A tattered copy of the ‘Protocols of the Elders of Zion’- a highly antisemitic book was found near the workspace of a US Capitol Police Officer who was also actively serving at the building during the Capitol Siege of January 6th.
According to a Washington Post report, the cop is currently under investigation “after anti-Semitic reading material was discovered near his work area on Sunday.” The book was discovered by Zach Fisch, chief of staff to Rep. Mondaire Jones, a Democratic congressman from New York, who sent a photo of the document to the Washington Post. When Fisch found the book, it was clipped together and tattered, on a table at the Capitol Police security checkpoint Sunday night.
“As I left my office in Longworth yesterday, I discovered something that, as a Jew, horrified me,” Fisch tweeted Sunday night. “At the United States Capitol Police security checkpoint, someone had left vile anti-Semitic propaganda in plain sight.”
“This is both a national security problem and a workplace safety problem,” Fisch added in a tweet. “Our office is full of people — Black, brown, Jewish, queer — who have good reason to fear white supremacists.

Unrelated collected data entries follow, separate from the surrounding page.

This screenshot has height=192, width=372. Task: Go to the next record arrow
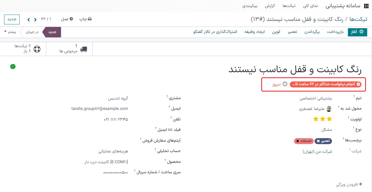29,19
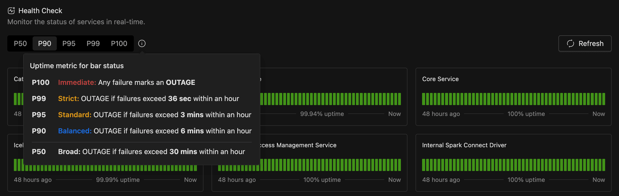Click the 99.94% uptime label
Screen dimensions: 619x196
pos(322,114)
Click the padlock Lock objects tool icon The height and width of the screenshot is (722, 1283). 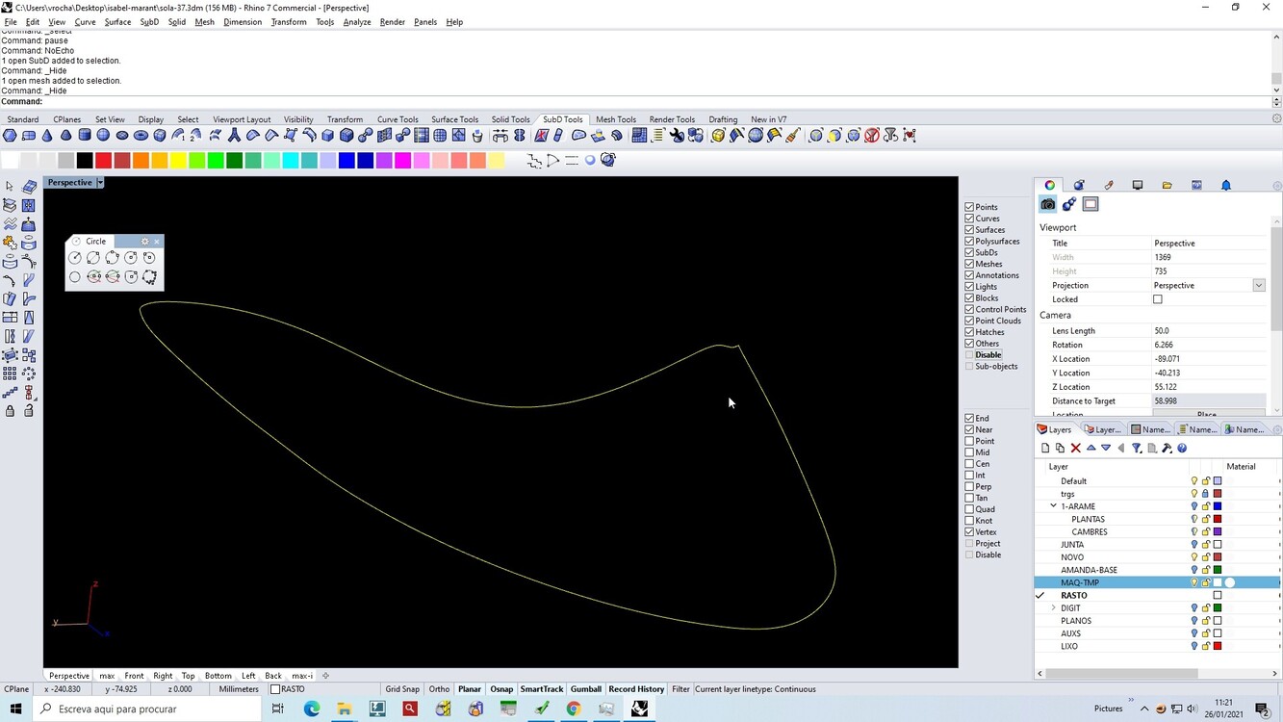(x=10, y=411)
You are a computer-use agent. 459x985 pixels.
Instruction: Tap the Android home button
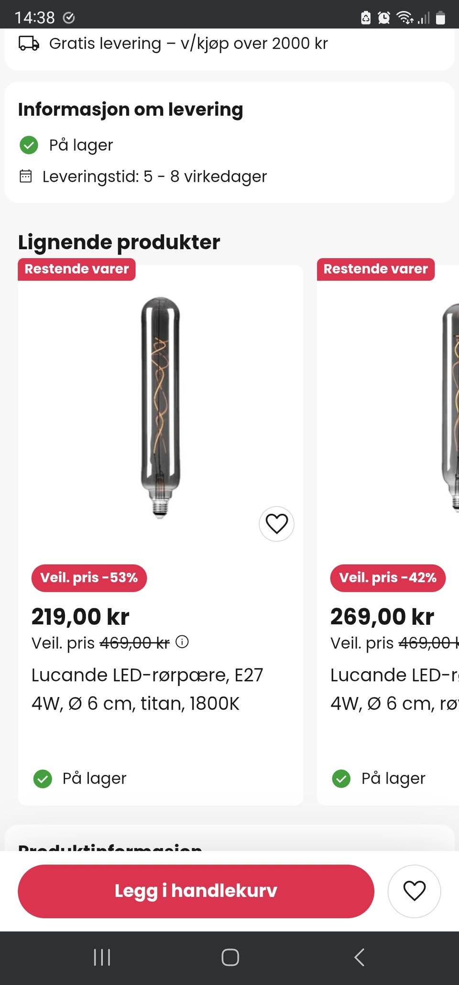(230, 957)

If the USCP is all that stands between us and the mob we saw on Jan. 6, how can we feel safe?”
In response to the discovery of the incident, acting Capitol Police chief Yogananda Pittman told The Post that the relevant officer was suspended pending an investigation.
“We take all allegations of inappropriate behavior seriously,” Pittman said. “Once this matter was brought to my attention, I immediately ordered the officer to be suspended until the Office of Professional Responsibility can thoroughly investigate.”
The Protocols of the Elders of Zion or The Protocols of the Meetings of the Learned Elders of Zion is a fabricated and highly problematic antisemitic text purporting to describe a Jewish plan for global domination. The hoax, which was shown to be plagiarized from several earlier sources, some not antisemitic in nature, was first published in Russia in 1903, translated into multiple languages, and disseminated internationally in the early part of the 20th century. The fraudulent document purported to be a report of a series of 24 (in other versions, 27) meetings held at Basel, Switzerland, in 1897, at the time of the first Zionist congress. There Jews and Freemasons were said to have made plans to disrupt Christian civilization and erect a world state under their joint rule.